Record excerpts →
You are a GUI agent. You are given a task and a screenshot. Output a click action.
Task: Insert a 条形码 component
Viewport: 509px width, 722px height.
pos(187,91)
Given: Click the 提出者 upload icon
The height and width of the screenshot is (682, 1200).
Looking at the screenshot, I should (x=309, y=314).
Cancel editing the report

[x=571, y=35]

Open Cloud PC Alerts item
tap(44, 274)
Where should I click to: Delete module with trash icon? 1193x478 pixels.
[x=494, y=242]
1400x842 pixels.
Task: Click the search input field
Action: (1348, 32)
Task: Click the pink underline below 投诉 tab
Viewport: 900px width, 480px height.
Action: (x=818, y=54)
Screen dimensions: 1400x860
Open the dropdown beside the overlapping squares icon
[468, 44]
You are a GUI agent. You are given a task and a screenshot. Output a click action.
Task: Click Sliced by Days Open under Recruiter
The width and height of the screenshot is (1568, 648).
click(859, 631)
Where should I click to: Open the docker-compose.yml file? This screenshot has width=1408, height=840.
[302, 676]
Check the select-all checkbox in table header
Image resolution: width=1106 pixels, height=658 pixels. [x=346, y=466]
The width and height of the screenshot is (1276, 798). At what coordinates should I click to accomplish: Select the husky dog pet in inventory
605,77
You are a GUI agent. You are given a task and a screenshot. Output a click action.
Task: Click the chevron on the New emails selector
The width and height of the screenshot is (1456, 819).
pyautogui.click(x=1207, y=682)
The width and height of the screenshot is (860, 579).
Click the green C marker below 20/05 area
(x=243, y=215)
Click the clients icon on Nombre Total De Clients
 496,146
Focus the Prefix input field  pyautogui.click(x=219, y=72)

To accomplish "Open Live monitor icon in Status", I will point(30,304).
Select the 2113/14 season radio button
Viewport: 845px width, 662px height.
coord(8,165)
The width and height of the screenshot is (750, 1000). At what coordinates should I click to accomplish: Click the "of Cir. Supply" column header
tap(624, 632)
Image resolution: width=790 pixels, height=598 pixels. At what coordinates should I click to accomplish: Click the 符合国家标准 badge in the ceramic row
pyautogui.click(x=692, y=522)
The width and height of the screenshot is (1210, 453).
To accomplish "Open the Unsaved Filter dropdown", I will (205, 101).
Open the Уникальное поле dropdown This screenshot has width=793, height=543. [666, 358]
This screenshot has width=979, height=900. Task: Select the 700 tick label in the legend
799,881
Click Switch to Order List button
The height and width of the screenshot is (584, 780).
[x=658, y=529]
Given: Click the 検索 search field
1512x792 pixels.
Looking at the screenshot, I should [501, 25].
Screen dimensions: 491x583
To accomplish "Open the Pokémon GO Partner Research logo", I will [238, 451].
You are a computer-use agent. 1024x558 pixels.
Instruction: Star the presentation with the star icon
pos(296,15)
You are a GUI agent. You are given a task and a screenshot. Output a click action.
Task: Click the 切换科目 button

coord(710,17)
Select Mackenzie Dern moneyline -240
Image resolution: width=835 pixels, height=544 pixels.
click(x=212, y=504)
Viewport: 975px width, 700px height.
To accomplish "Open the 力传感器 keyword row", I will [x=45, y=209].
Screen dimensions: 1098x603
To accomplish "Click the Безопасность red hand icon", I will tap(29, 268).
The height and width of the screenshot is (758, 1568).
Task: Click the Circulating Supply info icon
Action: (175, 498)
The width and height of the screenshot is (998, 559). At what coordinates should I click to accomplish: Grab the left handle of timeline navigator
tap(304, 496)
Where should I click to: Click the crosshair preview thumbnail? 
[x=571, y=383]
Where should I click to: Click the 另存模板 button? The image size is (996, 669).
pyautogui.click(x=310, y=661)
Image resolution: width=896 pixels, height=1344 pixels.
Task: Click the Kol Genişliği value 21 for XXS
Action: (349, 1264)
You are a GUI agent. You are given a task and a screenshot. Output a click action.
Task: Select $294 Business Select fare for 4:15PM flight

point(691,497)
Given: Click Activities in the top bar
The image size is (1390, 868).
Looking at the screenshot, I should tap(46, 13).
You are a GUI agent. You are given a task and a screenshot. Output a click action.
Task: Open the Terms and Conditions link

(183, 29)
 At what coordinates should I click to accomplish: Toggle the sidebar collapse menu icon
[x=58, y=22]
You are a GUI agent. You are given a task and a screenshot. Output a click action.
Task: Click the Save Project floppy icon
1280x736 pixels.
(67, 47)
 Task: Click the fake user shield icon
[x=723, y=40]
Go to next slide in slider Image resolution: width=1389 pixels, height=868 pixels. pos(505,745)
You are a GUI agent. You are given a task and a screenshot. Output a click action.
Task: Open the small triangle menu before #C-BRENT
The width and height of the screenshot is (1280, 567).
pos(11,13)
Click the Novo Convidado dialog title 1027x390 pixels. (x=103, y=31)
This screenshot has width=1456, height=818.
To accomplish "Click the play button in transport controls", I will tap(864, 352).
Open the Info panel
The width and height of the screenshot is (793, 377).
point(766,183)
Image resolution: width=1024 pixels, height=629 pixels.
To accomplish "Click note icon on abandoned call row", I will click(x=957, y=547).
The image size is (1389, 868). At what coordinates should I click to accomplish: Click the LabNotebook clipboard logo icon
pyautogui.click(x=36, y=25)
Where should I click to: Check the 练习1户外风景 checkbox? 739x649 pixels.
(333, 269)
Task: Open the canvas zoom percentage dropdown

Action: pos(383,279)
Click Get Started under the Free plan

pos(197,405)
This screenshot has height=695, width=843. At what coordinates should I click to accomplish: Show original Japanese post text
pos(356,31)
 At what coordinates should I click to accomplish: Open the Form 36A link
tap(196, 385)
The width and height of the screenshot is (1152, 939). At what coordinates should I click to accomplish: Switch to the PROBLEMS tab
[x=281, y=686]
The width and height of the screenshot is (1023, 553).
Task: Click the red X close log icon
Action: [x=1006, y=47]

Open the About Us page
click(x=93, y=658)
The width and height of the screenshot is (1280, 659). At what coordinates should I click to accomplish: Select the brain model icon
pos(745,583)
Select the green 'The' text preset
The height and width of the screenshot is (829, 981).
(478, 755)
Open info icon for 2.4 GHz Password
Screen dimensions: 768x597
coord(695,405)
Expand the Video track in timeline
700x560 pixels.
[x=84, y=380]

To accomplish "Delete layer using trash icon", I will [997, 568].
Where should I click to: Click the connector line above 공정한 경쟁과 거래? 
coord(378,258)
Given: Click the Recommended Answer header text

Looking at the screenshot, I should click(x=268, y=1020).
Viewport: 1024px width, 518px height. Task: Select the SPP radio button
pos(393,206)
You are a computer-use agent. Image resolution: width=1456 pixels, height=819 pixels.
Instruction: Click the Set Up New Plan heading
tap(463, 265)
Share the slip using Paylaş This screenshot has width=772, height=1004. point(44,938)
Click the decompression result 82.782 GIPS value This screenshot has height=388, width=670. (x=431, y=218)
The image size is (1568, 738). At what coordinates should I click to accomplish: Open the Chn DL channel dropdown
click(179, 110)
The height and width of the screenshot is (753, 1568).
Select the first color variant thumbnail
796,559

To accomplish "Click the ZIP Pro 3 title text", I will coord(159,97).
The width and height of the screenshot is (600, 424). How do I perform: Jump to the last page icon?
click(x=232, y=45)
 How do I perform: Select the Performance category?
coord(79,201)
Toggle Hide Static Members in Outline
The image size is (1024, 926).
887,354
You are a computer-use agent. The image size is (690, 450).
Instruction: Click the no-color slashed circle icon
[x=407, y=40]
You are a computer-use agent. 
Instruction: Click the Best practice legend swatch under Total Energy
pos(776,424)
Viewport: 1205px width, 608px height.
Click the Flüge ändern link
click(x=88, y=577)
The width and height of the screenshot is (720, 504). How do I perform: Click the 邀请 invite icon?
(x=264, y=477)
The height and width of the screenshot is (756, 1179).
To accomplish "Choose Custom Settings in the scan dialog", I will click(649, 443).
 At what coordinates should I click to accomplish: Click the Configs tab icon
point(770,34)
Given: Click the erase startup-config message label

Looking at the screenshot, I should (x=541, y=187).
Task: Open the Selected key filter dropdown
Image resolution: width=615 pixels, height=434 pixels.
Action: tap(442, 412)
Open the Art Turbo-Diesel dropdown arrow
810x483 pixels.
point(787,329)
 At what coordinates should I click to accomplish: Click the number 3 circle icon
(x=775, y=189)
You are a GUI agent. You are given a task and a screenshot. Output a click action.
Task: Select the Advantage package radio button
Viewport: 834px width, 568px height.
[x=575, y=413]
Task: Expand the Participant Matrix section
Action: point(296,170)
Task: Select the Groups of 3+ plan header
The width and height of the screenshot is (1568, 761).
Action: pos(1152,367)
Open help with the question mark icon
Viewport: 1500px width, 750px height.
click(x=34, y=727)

Problem description →
In the listing above, find the line with "Open Cloud PC Alerts item" and the line with "The width and height of the screenshot is (1210, 453)."; set down exactly those two lines and every line between them, nothing more.

Your response →
Open Cloud PC Alerts item
tap(44, 274)
Where should I click to: Delete module with trash icon? 1193x478 pixels.
[x=494, y=242]
1400x842 pixels.
Task: Click the search input field
Action: (1348, 32)
Task: Click the pink underline below 投诉 tab
Viewport: 900px width, 480px height.
Action: (x=818, y=54)
Screen dimensions: 1400x860
Open the dropdown beside the overlapping squares icon
[468, 44]
You are a GUI agent. You are given a task and a screenshot. Output a click action.
Task: Click Sliced by Days Open under Recruiter
The width and height of the screenshot is (1568, 648).
click(859, 631)
Where should I click to: Open the docker-compose.yml file? This screenshot has width=1408, height=840.
[302, 676]
Check the select-all checkbox in table header
Image resolution: width=1106 pixels, height=658 pixels. [x=346, y=466]
The width and height of the screenshot is (1276, 798). At what coordinates should I click to accomplish: Select the husky dog pet in inventory
605,77
You are a GUI agent. You are given a task and a screenshot. Output a click action.
Task: Click the chevron on the New emails selector
The width and height of the screenshot is (1456, 819).
pyautogui.click(x=1207, y=682)
The width and height of the screenshot is (860, 579).
Click the green C marker below 20/05 area
(x=243, y=215)
Click the clients icon on Nombre Total De Clients
 496,146
Focus the Prefix input field  pyautogui.click(x=219, y=72)

To accomplish "Open Live monitor icon in Status", I will point(30,304).
Select the 2113/14 season radio button
Viewport: 845px width, 662px height.
coord(8,165)
The width and height of the screenshot is (750, 1000). At what coordinates should I click to accomplish: Click the "of Cir. Supply" column header
tap(624, 632)
Image resolution: width=790 pixels, height=598 pixels. At what coordinates should I click to accomplish: Click the 符合国家标准 badge in the ceramic row
pyautogui.click(x=692, y=522)
The width and height of the screenshot is (1210, 453).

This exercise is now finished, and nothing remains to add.